> [Task instructions]: Leave the pictures out, and repeat exactly each line from the one that holds "The image size is (1568, 581)." through the final line of the entries below.

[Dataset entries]
BEGIN
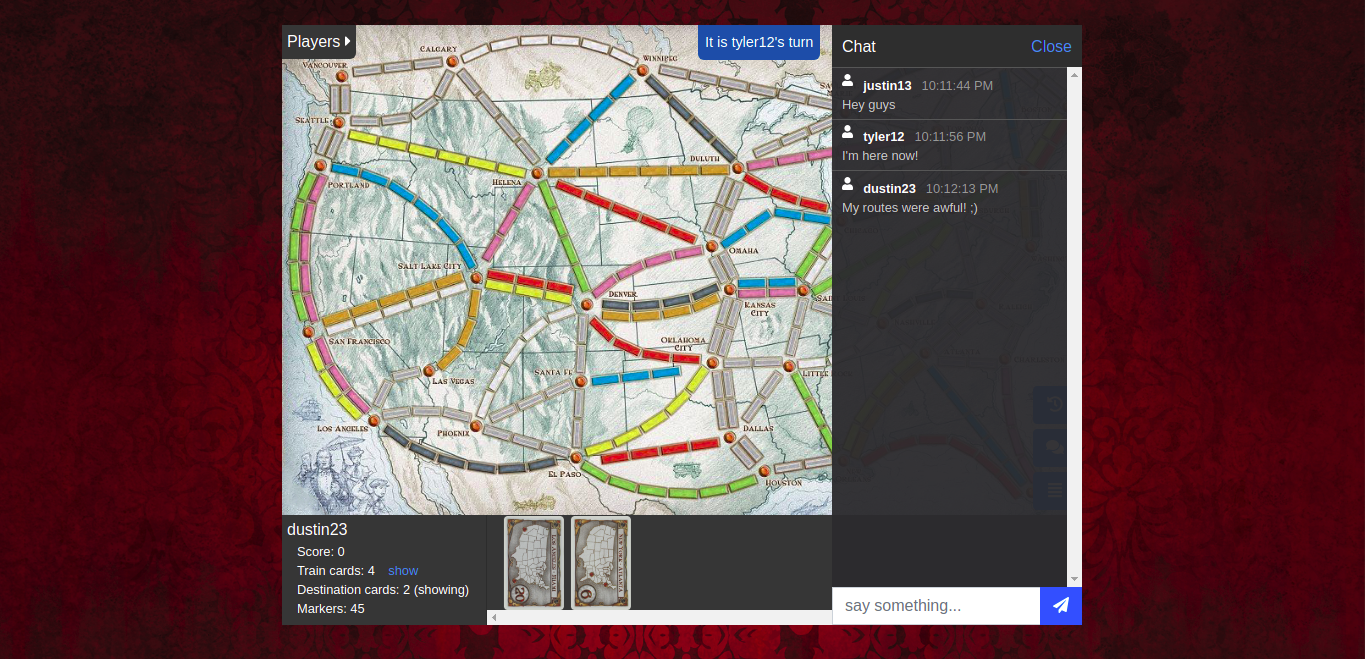The width and height of the screenshot is (1365, 659).
Task: Show train cards in hand
Action: click(x=403, y=570)
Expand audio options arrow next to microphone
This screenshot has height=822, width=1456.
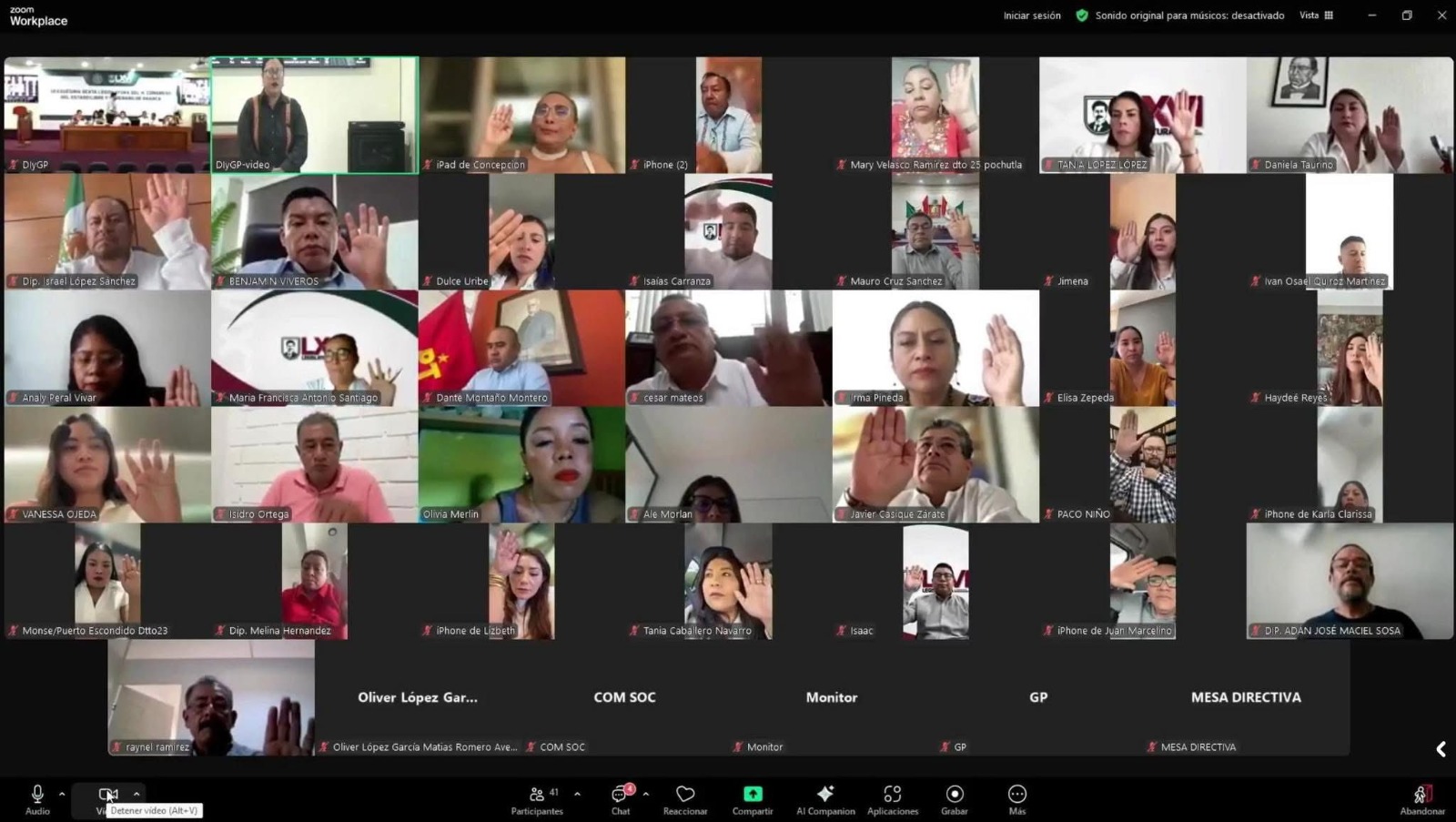(x=62, y=794)
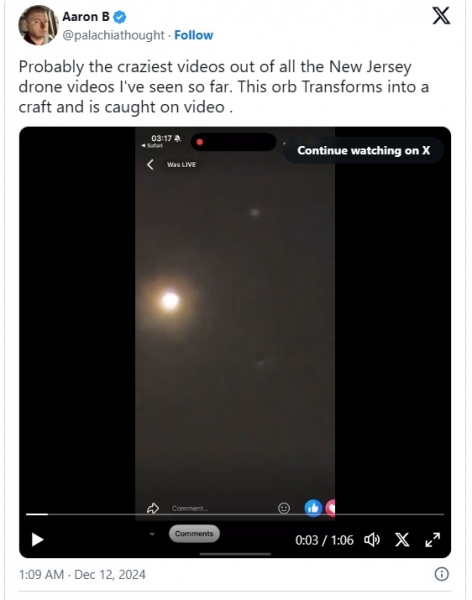Mute the video with the speaker icon
The width and height of the screenshot is (472, 600).
tap(372, 540)
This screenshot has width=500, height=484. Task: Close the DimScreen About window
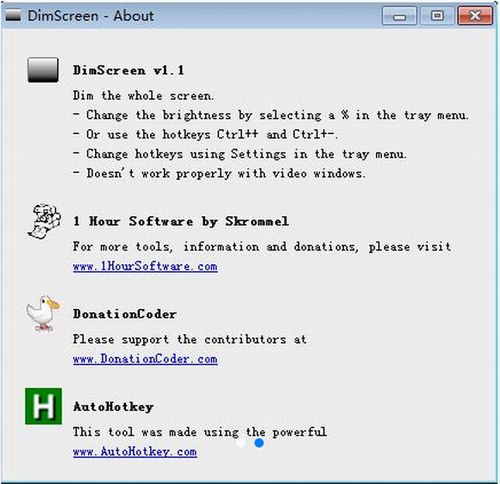(x=475, y=16)
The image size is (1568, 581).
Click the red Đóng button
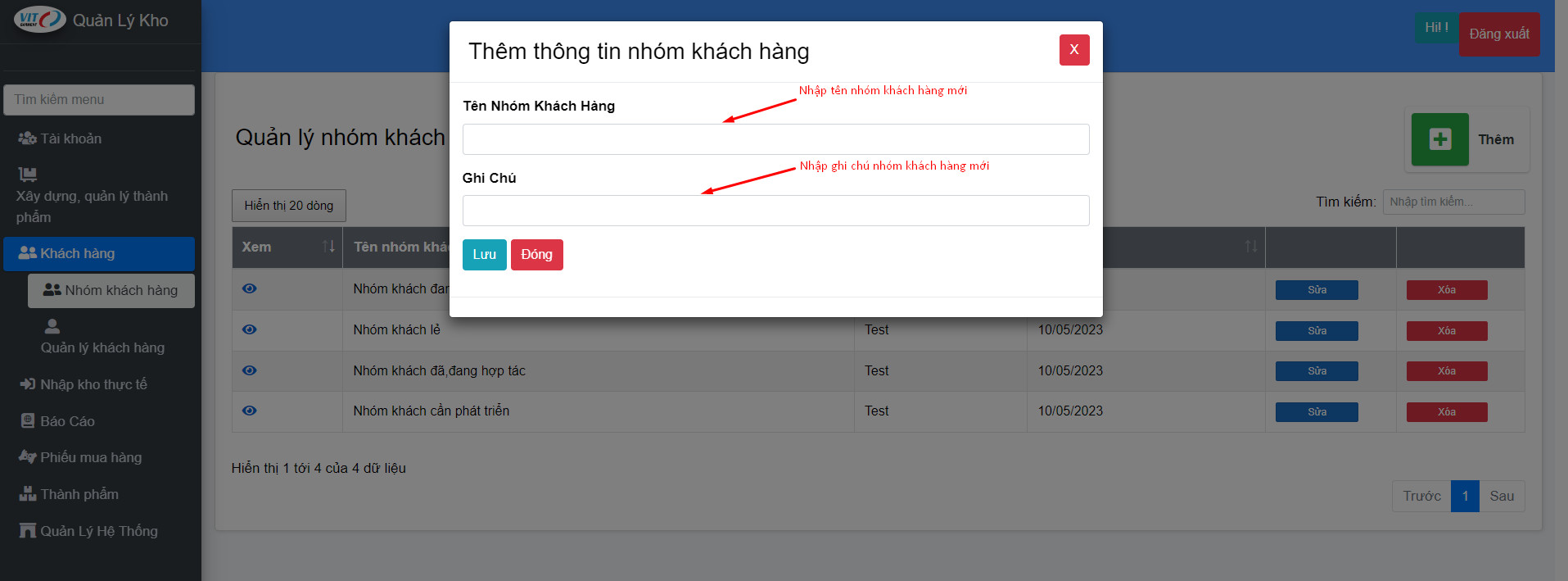click(537, 255)
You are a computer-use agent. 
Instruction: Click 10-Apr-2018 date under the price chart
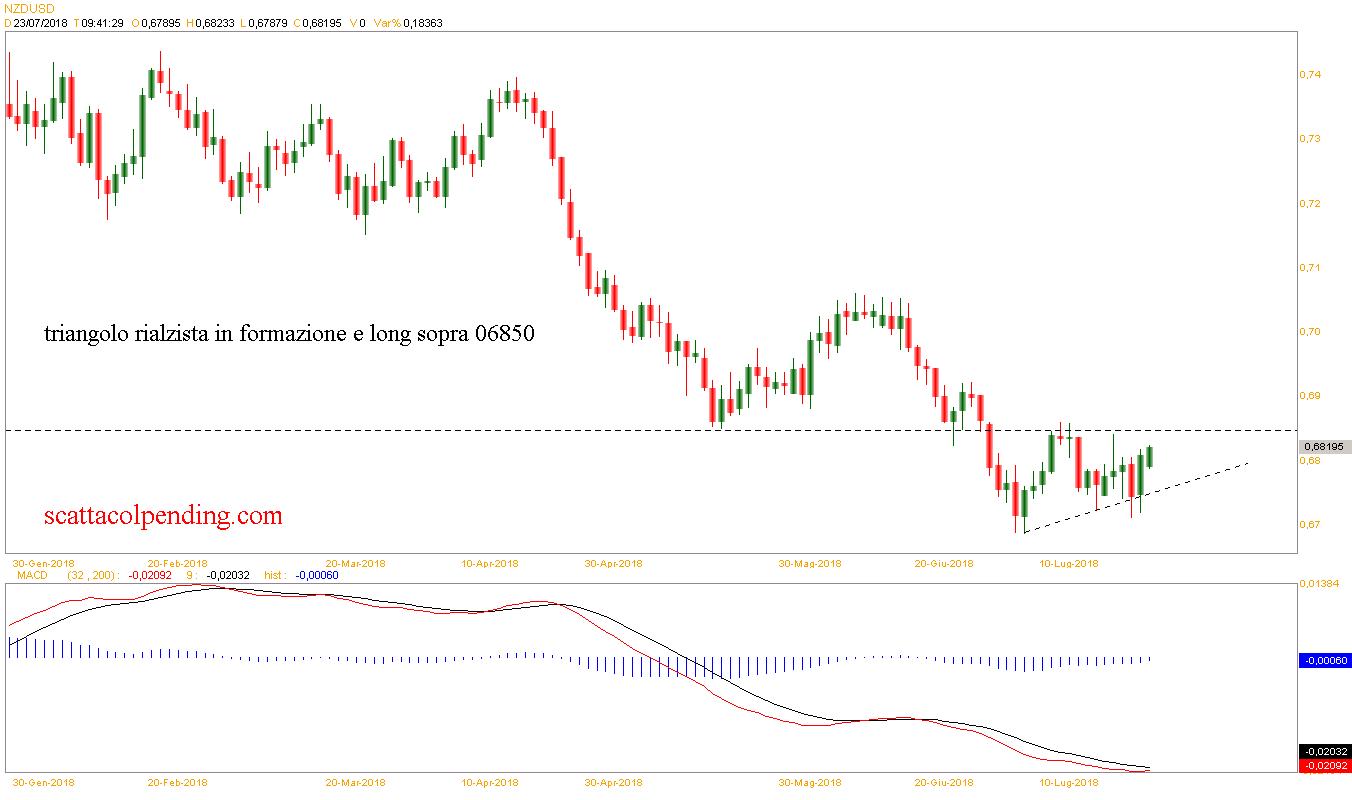pyautogui.click(x=490, y=563)
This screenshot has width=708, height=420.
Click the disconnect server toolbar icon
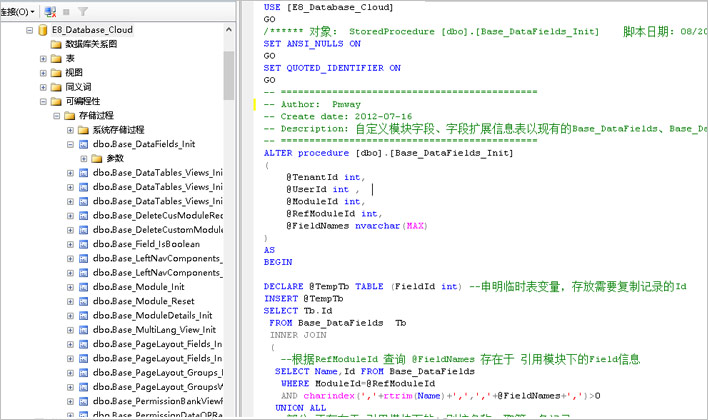tap(50, 11)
END
> [Response]:
The image size is (1568, 581).
Click the red Đóng button
click(537, 255)
You are a computer-use agent. 
Instruction: Click 10-Apr-2018 date under the price chart
pyautogui.click(x=490, y=563)
This screenshot has width=708, height=420.
Click the disconnect server toolbar icon
tap(50, 11)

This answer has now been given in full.